Mankiewicz says he was hired because Broccoli wanted an American writer to work on the script, since so much of it was set in Las Vegas "and the Brits write really lousy American gangsters" – but it had to be someone who also understood the British idiom, since it had British characters. David Picker, then-president of United Artists, had seen the stage musical Georgy written by Mankiewicz, and recommended him; he was hired on a two-week trial and kept on for the rest of the movie. The idea of Goldfinger's brother was scrapped, and Blofeld was written back into the script. Mankiewicz later estimated the novel provided around 45 minutes of the film's final running time. The adaptation eliminated the main villains from the source Ian Fleming novel, mobsters called Jack and Seraffimo Spang, but used the henchmen Shady Tree, Mr. Wint and Mr. Kidd.

Casting
George Lazenby was originally offered a contract for seven Bond films but declined and left after just one, On Her Majesty's Secret Service, on the advice of his agent Ronan O'Rahilly. Producers contemplated replacing him with John Gavin, though actors Clint Eastwood, Adam West, Burt Reynolds, Robert Wagner, Brett Halsey, Malcolm Roberts, and Ranulph Fiennes had also been considered; Eastwood, Reynolds, and West had stated that Bond should not be played by an American actor. Michael Gambon rejected an offer, telling Broccoli that he was "in terrible shape". Producers Albert R. Broccoli and Harry Saltzman wanted to cast Roger Moore, but he was busy filming The Persuaders!.

Picker was unhappy with this decision and made it clear that Connery was to be enticed back to the role and that money was no object. When approached about resuming the role of Bond, Connery demanded the fee of $1.25 million. To entice the actor to play Bond once more, United Artists offered two back-to-back films of his choice. After both sides agreed to the deal, Connery used the fee to establish the Scottish International Education Trust, where Scottish artists could apply for funding without having to leave their country to pursue their careers. Since John Gavin was no longer in the running for the role, his contract was paid in full by United Artists. The first film made under Connery's deal was The Offence, directed by his friend Sidney Lumet.

■ COLLECTED MATERIAL ■
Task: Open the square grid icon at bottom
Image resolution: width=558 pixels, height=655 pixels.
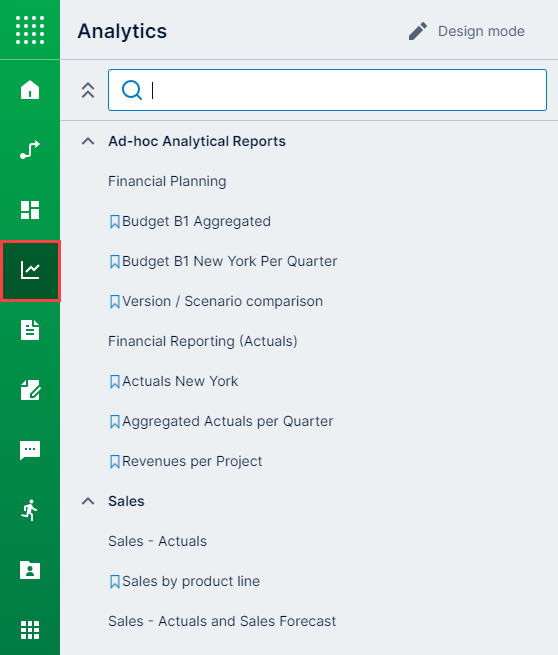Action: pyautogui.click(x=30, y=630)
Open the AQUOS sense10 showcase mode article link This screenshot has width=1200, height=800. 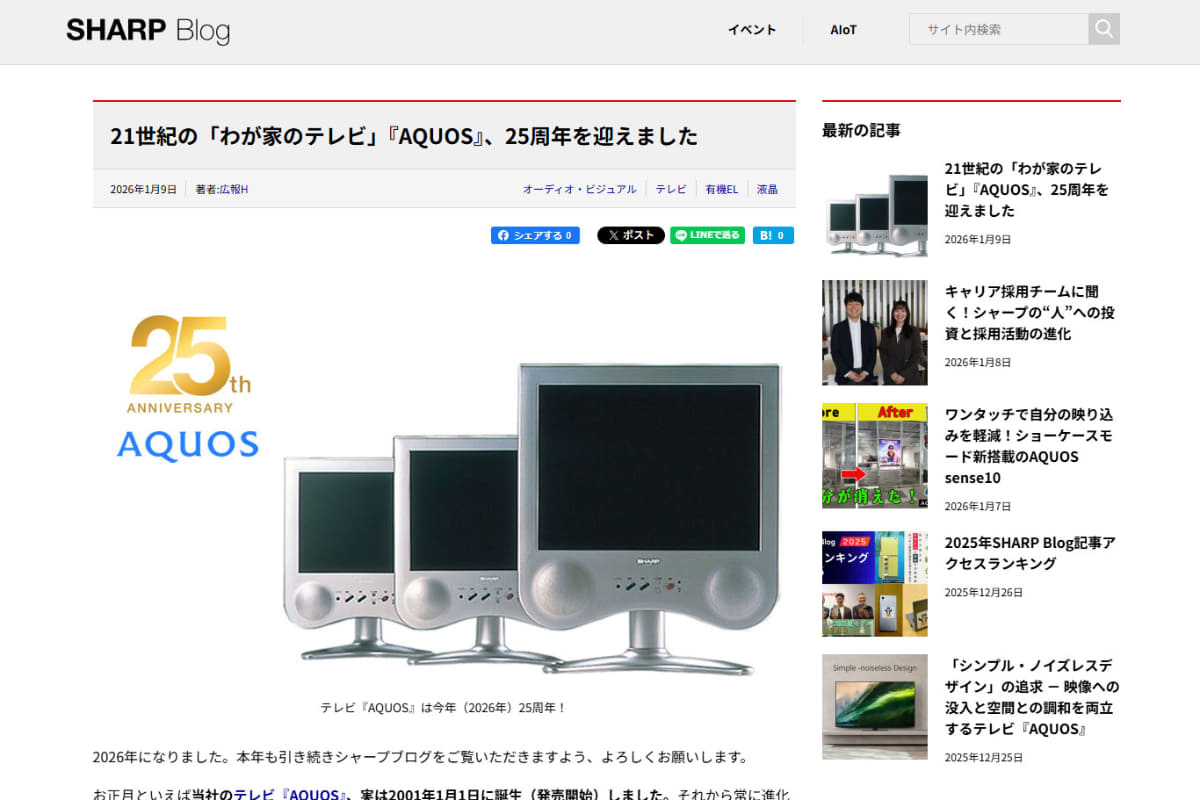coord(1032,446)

■ SET TASKS ■
1 > From the text on the Bond film's script and casting, list the actors it says had also been considered for Bond besides John Gavin.
2 > Resume the text about the Bond film's script and casting after its last sentence.

■ TASK RESULTS ■
1 > Clint Eastwood, Adam West, Burt Reynolds, Robert Wagner, Brett Halsey, Malcolm Roberts, Ranulph Fiennes

2 >
Charles Gray was cast as villain Ernst Stavro Blofeld, after playing a Bond ally named Dikko Henderson in You Only Live Twice (1967). Jazz musician Putter Smith was invited by Saltzman to play Mr. Kidd, after a Thelonious Monk Band show. Musician Paul Williams was originally cast as Mr. Wint. When he couldn't agree with the producers on compensation, Bruce Glover replaced him. Glover said he was surprised at being chosen, because at first producers said he was too normal and that they wanted a deformed, Peter Lorre-like actor. Bruce Cabot, who played the part of Bert Saxby, died the following year; Diamonds turned out to be his final film role. Jimmy Dean was cast as Willard Whyte after Saltzman saw a presentation of him. Dean was very worried about playing a Howard Hughes pastiche, because he was an employee of Hughes at the Desert Inn.

Jill St. John had originally been offered the part of Plenty O'Toole but landed the female lead after Sidney Korshak, who assisted the producers in filming in Las Vegas locations, recommended his client St. John, who became the first American Bond girl. Linda Thorson met with Cubby Broccoli, hoping to be considered for the part of Case, but he never considered her for the role, although he did briefly list her as a possibility for the part of Plenty O'Toole. Some time later, Broccoli told Thorson she was never cast in a Bond film because she didn't have long hair. Lana Wood was cast as Plenty O'Toole, following a suggestion of screenwriter Tom Mankiewicz. Wood modeled her performance after Leigh Taylor-Young and Minnie Mouse. Denise Perrier, Miss World 1953, played "Marie", the woman in the bikini who is forced by Bond to disclose the location of Blofeld.

A cameo appearance by Sammy Davis Jr. playing on the roulette table was filmed, but his scene was eventually deleted.

Initially, the character of Miss Moneypenny did not feature in the movie, partly because Lois Maxwell had held out for a pay increase, but it was decided during production to add the scene where, disguised as a customs officer, Moneypenny gives Bond his travel documents at the port of Dover. The additional scene was a last-minute rewrite, as the producers felt it important to incorporate Maxwell after her issue was resolved. Maxwell and Connery filmed their lines separately for the short scene.

Filming

Filming began on 5 April 1971, with the South African scenes actually shot in the desert near Las Vegas. The scene was originally written to include Mr. Wint and Mr. Kidd killing Dr. Tynan by forcing a scorpion down his mouth, but it was rewritten in order to be approved by British censors. The film was shot primarily in the United States, with locations including the Los Angeles International Airport, Universal City Studios and eight hotels of Las Vegas. Besides Pinewood Studios in Buckinghamshire, other places in England were Dover and Southampton. The climactic oil rig sequence was shot off the shore of Oceanside, California. Other filming locations included Cap D'Antibes in France for the opening scenes, Amsterdam and Frankfurt Airport.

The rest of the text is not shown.